RBF kernel, gamma:  0.01
training acc: 0.75
validation acc: 0.84
RBF kernel, gamma:  0.1
training acc: 0.90
validation acc: 0.72
RBF kernel, gamma:  1
training acc: 0.99
validation acc: 0.60
RBF kernel, gamma:  10
training acc: 1.00
validation acc: 0.53
RBF kernel, gamma:  100
training acc: 1.00
validation acc: 0.35


#### Comment on the effect of increasing/reducing the length-scale parameter $\gamma$. Also, compare the performance of the classifiers trained with RBF kernel function against those trained with the polynomial and linear kernel functions (i.e., Ex. 2b). 

Increasing $\gamma$ degrades generalization. $\gamma$ determines when points are deemed close and far. Larger $\gamma$ reduces the radius of influence of select training examples (support vectors), so that data points are only affected by a few nearby support vectors during inference. Smaller $\gamma$ increases the radius of influence of select training examples (support vectors), so that data points are also affected by more distant support vectors during inference. 
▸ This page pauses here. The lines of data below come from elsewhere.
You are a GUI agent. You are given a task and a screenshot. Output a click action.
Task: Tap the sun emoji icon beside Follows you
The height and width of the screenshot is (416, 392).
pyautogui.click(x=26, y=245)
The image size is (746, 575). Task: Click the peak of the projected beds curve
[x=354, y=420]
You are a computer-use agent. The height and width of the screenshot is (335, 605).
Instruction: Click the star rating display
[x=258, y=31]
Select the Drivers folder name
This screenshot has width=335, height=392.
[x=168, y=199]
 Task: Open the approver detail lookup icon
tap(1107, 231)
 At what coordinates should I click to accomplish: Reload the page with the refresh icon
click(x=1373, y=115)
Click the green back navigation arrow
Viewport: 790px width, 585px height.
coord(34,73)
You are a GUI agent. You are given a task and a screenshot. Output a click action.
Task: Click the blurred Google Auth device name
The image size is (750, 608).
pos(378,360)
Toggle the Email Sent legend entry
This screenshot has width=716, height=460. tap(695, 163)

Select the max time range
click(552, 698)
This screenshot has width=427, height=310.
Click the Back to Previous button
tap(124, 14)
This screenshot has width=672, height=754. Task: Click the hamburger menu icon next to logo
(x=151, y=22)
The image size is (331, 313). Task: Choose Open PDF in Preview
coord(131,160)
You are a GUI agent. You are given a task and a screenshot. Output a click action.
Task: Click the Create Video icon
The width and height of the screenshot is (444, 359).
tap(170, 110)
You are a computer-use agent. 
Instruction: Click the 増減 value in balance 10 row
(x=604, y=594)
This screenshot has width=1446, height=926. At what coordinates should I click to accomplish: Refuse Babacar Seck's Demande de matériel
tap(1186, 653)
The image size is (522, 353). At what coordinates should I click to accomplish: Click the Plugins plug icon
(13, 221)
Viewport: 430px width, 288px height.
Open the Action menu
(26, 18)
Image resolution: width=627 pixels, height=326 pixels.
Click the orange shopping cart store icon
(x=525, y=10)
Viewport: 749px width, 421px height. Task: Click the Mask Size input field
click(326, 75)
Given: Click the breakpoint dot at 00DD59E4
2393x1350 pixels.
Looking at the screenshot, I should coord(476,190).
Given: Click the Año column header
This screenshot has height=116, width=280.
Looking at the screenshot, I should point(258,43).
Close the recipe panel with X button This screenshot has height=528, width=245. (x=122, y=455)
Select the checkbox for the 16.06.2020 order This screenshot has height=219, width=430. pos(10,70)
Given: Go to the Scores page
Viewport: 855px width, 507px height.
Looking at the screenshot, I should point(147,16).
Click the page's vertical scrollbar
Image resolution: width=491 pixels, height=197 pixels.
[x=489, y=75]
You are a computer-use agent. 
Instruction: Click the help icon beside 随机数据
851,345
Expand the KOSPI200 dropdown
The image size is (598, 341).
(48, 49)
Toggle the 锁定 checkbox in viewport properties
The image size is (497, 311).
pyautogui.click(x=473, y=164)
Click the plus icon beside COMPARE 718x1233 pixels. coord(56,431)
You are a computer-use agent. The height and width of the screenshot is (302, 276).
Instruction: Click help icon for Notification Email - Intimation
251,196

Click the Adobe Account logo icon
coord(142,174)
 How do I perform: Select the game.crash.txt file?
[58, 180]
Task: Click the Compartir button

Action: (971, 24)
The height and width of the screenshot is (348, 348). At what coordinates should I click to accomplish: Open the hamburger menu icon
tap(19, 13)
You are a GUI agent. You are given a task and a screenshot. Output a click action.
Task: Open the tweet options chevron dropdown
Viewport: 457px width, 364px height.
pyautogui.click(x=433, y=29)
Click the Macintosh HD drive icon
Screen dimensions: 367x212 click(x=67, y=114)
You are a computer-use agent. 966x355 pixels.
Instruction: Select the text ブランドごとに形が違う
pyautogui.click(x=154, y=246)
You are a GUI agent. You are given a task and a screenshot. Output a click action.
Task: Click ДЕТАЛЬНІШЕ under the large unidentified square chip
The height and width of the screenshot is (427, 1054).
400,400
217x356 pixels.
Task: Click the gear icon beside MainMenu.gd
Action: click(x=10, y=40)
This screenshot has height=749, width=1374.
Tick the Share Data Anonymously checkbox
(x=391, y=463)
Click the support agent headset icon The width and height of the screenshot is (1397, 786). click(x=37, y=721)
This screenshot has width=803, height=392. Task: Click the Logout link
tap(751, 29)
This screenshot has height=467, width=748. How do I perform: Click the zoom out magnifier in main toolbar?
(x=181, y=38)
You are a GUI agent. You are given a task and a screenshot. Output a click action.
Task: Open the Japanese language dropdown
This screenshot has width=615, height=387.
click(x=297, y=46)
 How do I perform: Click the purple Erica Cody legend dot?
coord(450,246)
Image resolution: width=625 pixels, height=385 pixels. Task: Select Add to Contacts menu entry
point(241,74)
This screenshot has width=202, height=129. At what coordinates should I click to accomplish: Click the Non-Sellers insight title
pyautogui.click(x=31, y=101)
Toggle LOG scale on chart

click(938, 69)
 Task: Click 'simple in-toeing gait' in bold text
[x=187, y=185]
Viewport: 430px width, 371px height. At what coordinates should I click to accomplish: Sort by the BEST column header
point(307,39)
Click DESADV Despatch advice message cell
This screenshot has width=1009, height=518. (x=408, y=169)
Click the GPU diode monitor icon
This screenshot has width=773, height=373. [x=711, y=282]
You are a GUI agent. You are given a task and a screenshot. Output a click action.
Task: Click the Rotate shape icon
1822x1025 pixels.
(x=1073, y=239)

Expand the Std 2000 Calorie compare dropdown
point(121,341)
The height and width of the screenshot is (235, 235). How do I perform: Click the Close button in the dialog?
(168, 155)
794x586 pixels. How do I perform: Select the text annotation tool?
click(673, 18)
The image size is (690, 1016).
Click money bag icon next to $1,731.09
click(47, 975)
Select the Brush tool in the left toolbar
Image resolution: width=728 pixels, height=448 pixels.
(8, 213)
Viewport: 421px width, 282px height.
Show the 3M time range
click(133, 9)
Increasing $\gamma$ to values greater than 0.1 reduces generalization performance because the classifier effectively relies on a few training examples (support vectors) that are close to the data point in order to make its prediction. Learn more [here](https://scikit-learn.org/stable/auto_examples/svm/plot_rbf_parameters.html).

Classifiers trained with the RBF kernel function overfit the training data more than those trained with the polynomial and linear kernel functions. This is because the RBF kernel function maps into an infinite-dimensional feature space. The increased overfitting, esp. at large $\gamma$, degrades generalization performance, resulting in less performant classifiers compared to classifiers trained with linear and polynomial kernel functions.

#### Exercise 2d: Briefly state the main difference between the logistic regression classifier and the SVM. (2 points)

SVMs are explicitly trained to learn decision boundaries with large margins separating the classes.